Follow-up. It’s now 0100 the next morning. I’ve been working on this problem for 8 hours straight. The software guy who was originally assigned went home without turning the call over to someone else. I’ve gotten not a single call since before 9pm.
This is not support people. This is the opposite of support. I’ve since fixed the problem myself, without the help of the SAC/PSE folks. The sad part is if I had done this 8 hours ago I could have been home eating my corned-beef / cabbage and drinking my Guiness.
Totally missed St. Patrick’s day, the only religious holiday I actually observe.
Not happy.
Jumping the shark
by Jesse on Aug.25, 2008, under Downtime, FC@Home, Fibrechannel, iSCSI, Linux, SiteAdmin, Vmware-NFS
This may be a more well-known reference than I earlier thought.
I grew up watching Happy-Days. The show was great until the episode where Fonzi jumped the shark-tank.
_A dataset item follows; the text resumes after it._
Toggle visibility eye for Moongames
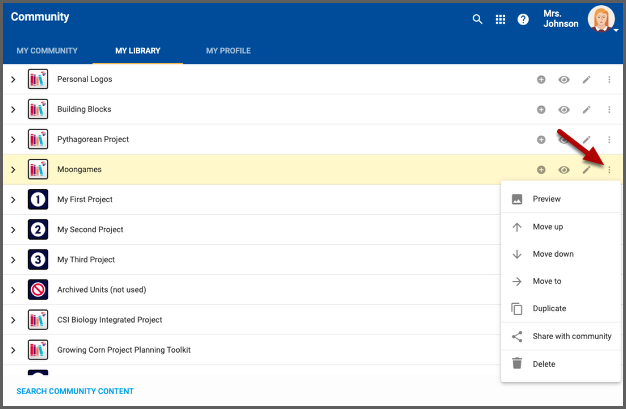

After that it pretty much went down-hill quickly.
Hence the term “Jumped the shark” or “Jumping the shark” has come to mean any single event that marks the point where something degenerates into crap.
My VMWare NFS server jumped the shark this weekend. It was hilarious. I had a beautifully quiet afternoon on Friday, from about 14:30 on my blackberry was quiet. Turns out that the NFS server that I use for storage experienced an unexplained (and apparently barely logged) kernel panic and rebooted.
In the process, the 6 adapters, in what I can only guess was a techno-square-dance, all switched places and lost their bonding configuration.
All went south, right in the middle of one of my busiest travel weeks as far as work goes. So my wife, god bless her, earned her stripes this weekend as I walked her through ‘ifconfig eth0 10.1.1.10′ and ‘ping 10.1.1.254′ etc. trying to figure out what happened.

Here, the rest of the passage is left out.